In general, the licensee may sell itself or labeled products use the trademark outside the area reserved for it.
Any failure to do so would make him an infringer under the Code of Intellectual Property. Under these conditions, to avoid differences of interpretation, sources of conflict between the parties, it is imperative to ensure that the exclusivity clause is clear and precise, as was defining the territory. License or partial
The trademark license may only be partial, ie not only cover certain categories of products or services listed in the certificate of registration. In case of partial license, it is essential to list precisely in the contract, the scope of rights granted to the licensee. Duration
The license agreement may be concluded for a fixed term. In such cases it may be terminated at the end of the term or in case of serious misconduct of one of the signatories. The contracting parties may also decide to commit for an indefinite period.

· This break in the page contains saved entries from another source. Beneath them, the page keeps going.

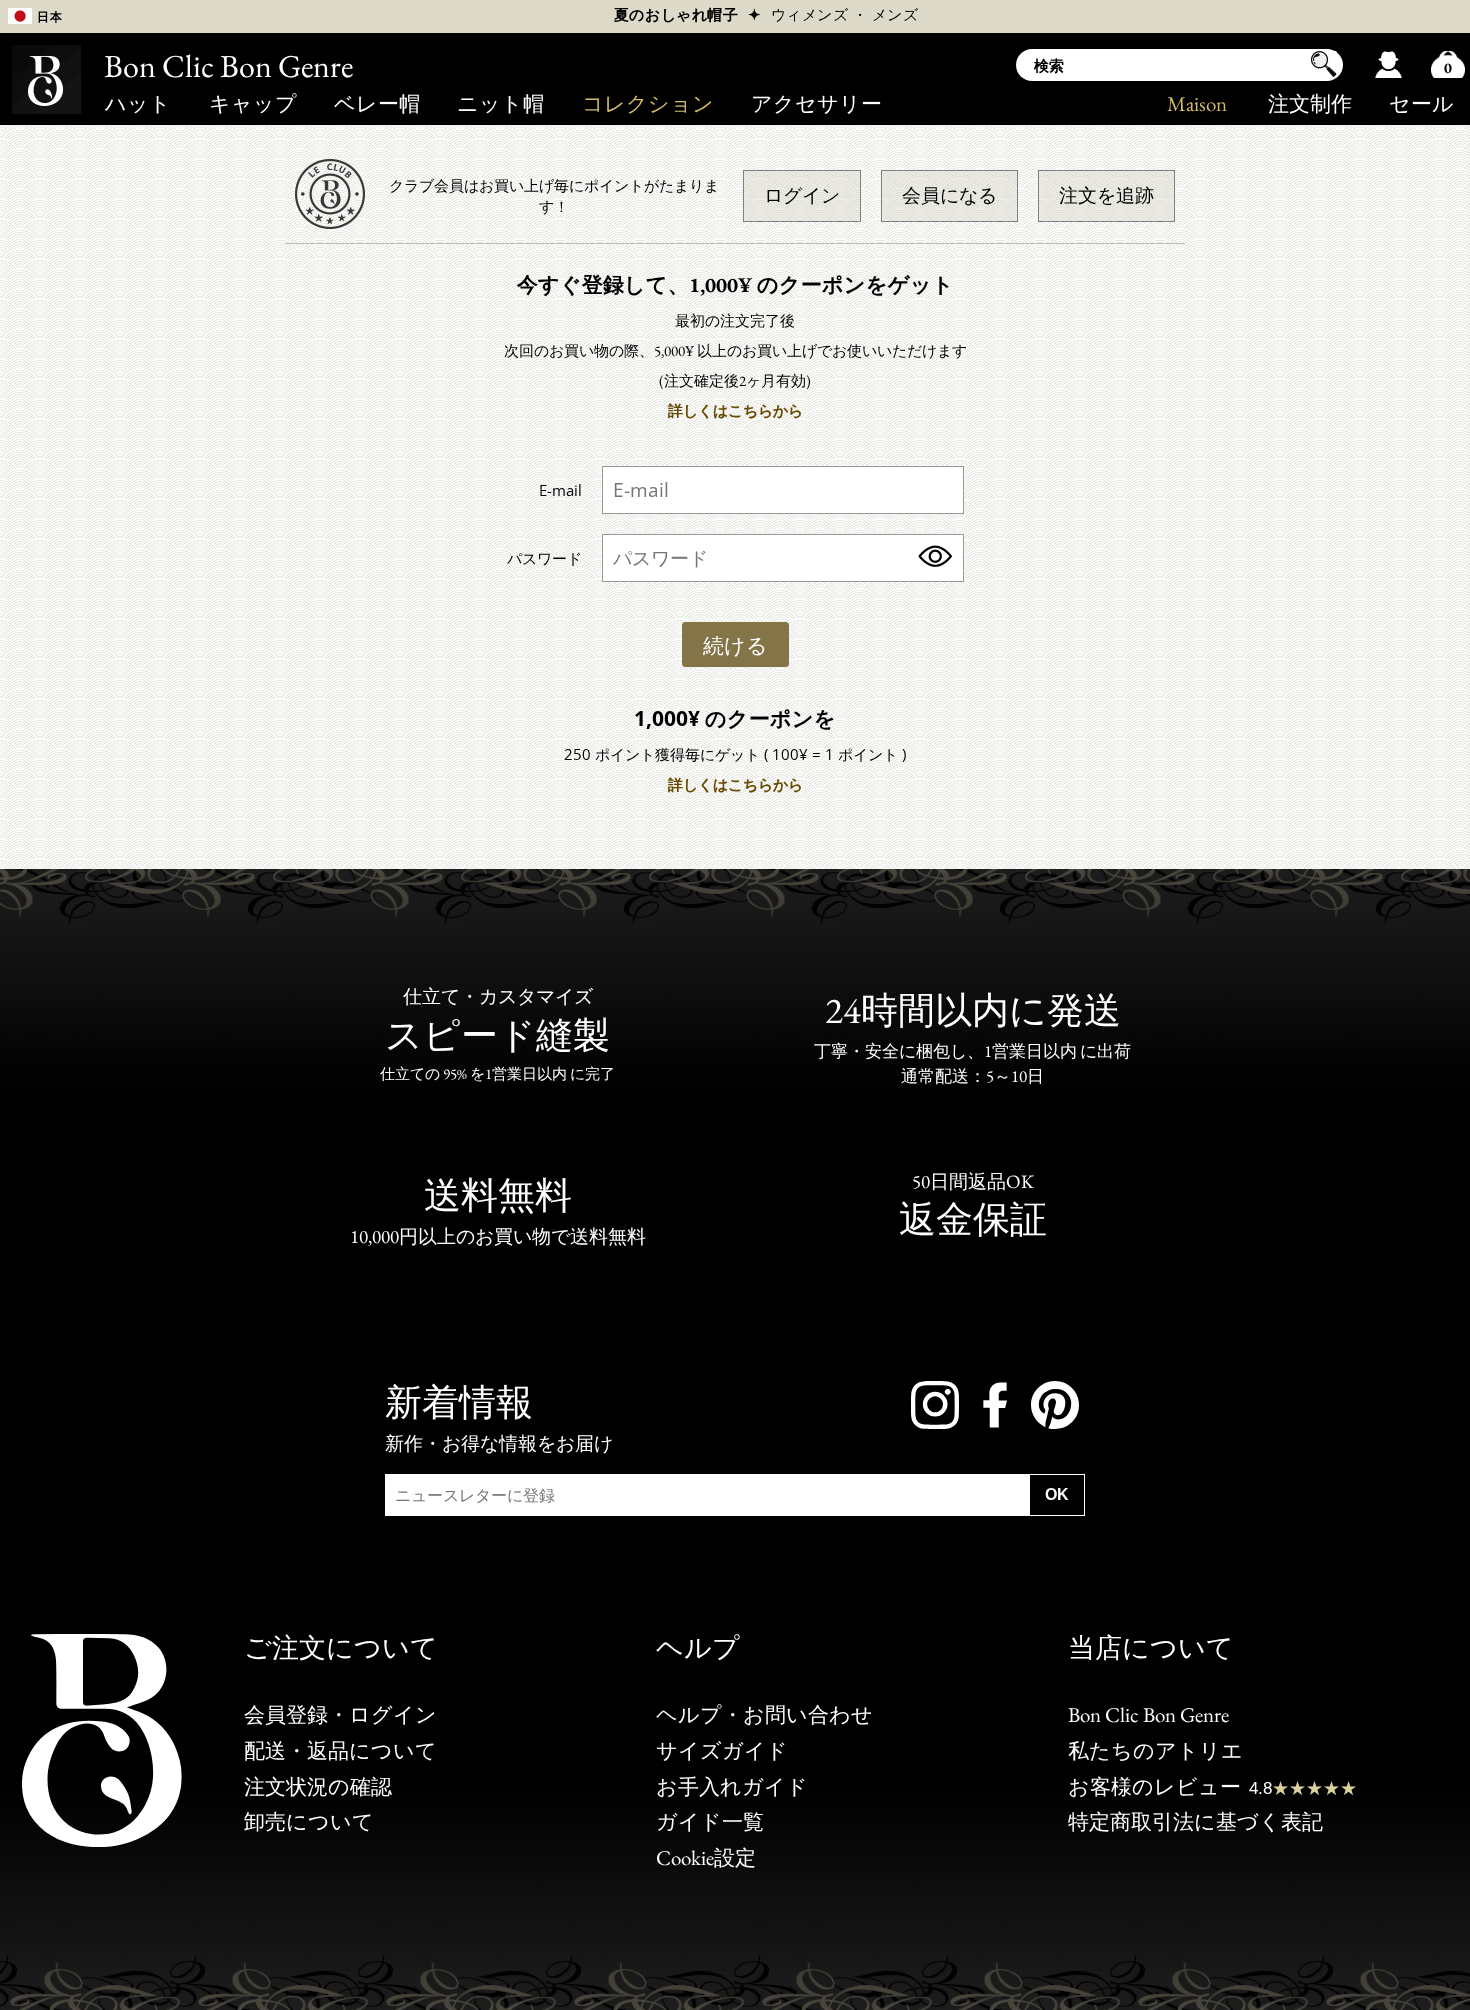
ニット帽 (500, 103)
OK (1057, 1494)
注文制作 (1310, 103)
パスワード (544, 558)
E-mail (560, 490)
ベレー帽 (377, 103)
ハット (138, 103)
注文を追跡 (1106, 195)
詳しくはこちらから (735, 410)
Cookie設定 (706, 1857)
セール (1421, 103)
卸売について (309, 1821)
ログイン (802, 195)
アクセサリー (816, 103)
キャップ (253, 103)
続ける (735, 645)
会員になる (949, 195)
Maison (1197, 103)
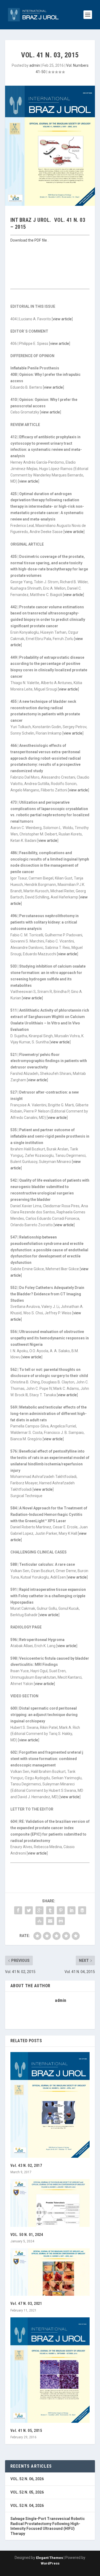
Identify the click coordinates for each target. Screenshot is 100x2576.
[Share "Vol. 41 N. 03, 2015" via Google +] (39, 1910)
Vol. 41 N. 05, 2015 (26, 2430)
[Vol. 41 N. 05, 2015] (50, 2370)
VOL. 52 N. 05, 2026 (27, 2492)
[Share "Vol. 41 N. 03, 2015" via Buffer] (82, 1910)
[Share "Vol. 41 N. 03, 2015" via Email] (50, 1921)
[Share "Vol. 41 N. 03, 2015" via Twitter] (28, 1910)
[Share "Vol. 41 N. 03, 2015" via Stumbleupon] (39, 1921)
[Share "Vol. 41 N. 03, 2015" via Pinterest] (60, 1910)
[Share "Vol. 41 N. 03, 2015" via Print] (60, 1921)
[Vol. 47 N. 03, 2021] (50, 2272)
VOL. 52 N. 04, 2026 (27, 2505)
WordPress (50, 2563)
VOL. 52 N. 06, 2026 (27, 2479)
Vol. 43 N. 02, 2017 (26, 2165)
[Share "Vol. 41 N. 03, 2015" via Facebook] (18, 1910)
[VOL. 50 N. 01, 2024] (50, 2203)
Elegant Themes (49, 2558)
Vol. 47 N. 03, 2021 (26, 2303)
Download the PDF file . (29, 240)
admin (34, 65)
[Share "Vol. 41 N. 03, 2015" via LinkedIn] (71, 1910)
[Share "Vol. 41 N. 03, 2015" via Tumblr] (50, 1910)
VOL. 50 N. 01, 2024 (26, 2234)
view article (62, 319)
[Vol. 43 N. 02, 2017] (50, 2105)
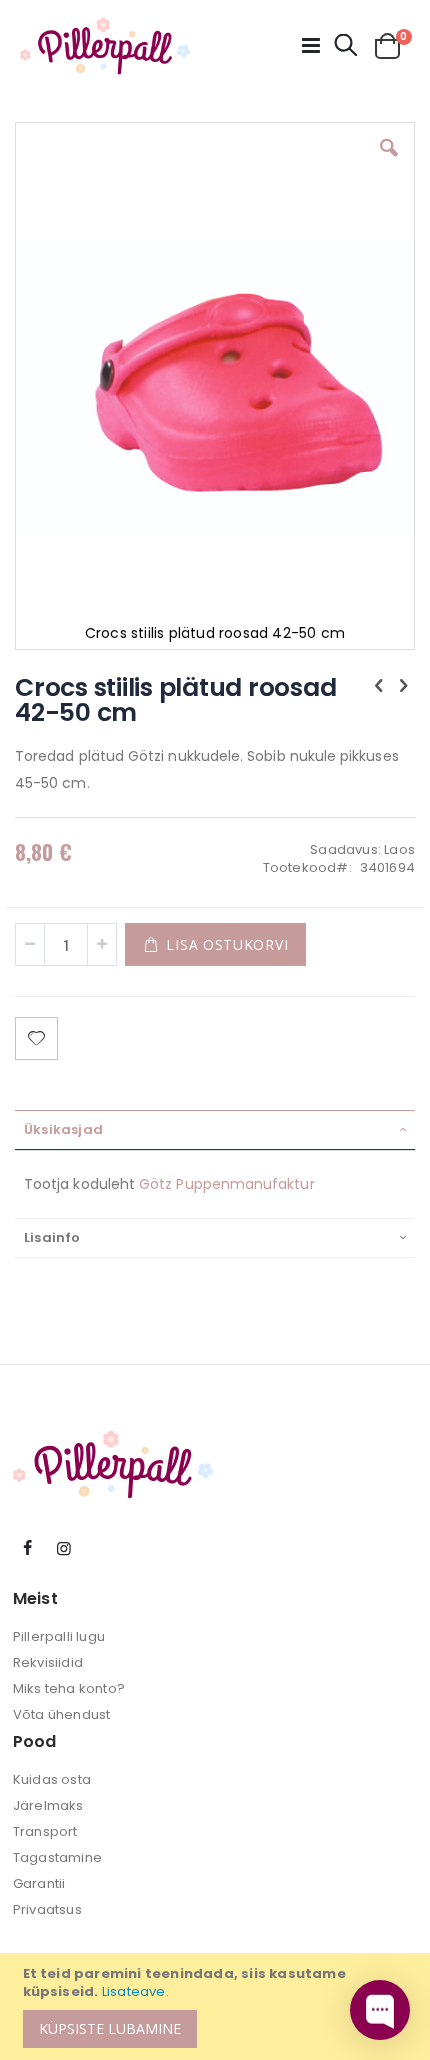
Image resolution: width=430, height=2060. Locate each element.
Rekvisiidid (48, 1662)
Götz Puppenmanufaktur (226, 1184)
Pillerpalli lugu (59, 1636)
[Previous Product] (379, 686)
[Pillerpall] (105, 46)
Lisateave (134, 1991)
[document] (218, 2006)
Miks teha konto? (69, 1688)
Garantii (39, 1883)
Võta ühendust (62, 1714)
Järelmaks (48, 1805)
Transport (45, 1831)
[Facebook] (28, 1549)
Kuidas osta (52, 1779)
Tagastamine (57, 1857)
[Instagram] (64, 1549)
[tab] (215, 1130)
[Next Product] (404, 686)
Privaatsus (47, 1909)
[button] (389, 163)
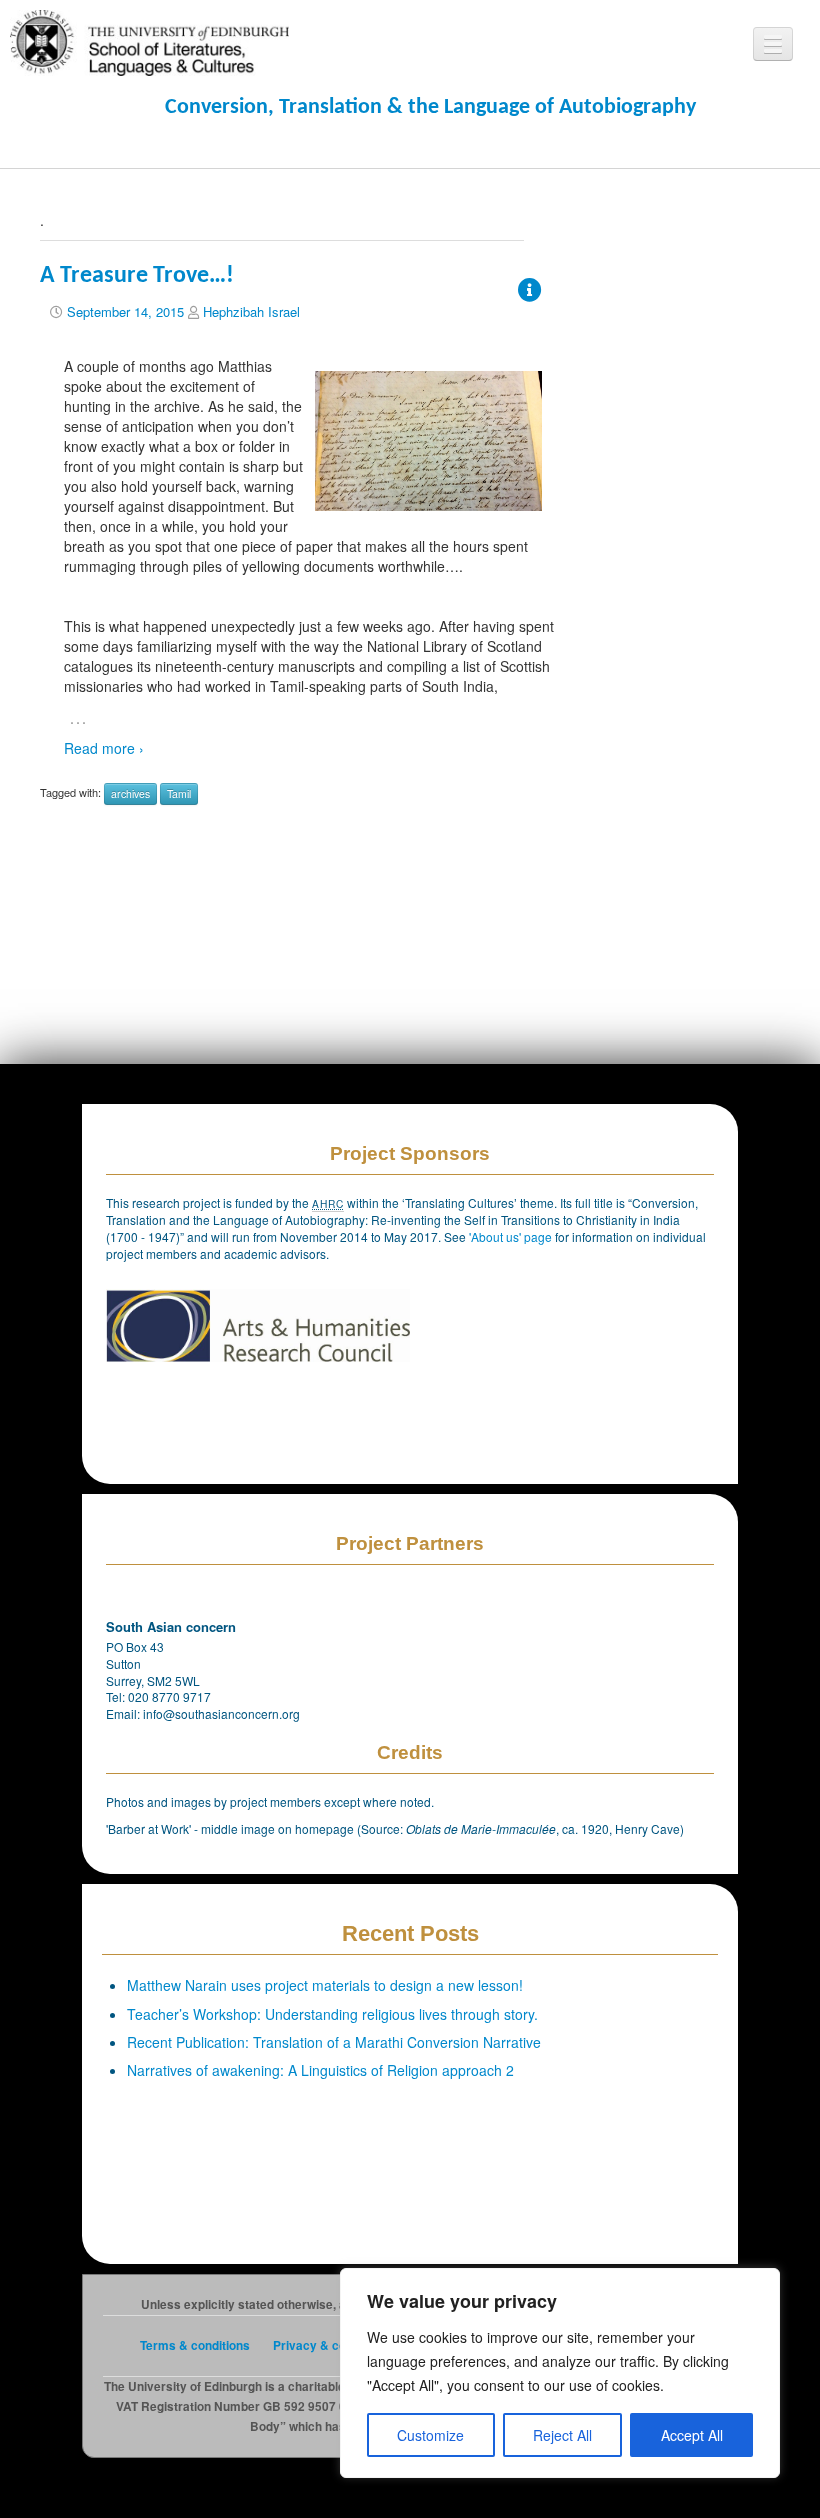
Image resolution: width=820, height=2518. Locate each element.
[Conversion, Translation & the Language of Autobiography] (149, 41)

This solution is more flexible since it allows to break the relationship at any time, subject to compliance with a notice period that the signatories have sufficient interest to provide contractually.
By cons, it is clear that the indefinite nature of the agreement would create legal uncertainty.
V. Pre-contractual information
Affiliation agreements often combine trademark license and exclusive obligation (including supply) at the expense of the participant. It is so in franchise agreements.
In such cases, the licensor (the headend) shall, pursuant to Article L 330-3 of the Commercial Code, to give to their partner at least 20 days before signing the contract, a document pre-contractual information allowing him to engage in knowingly.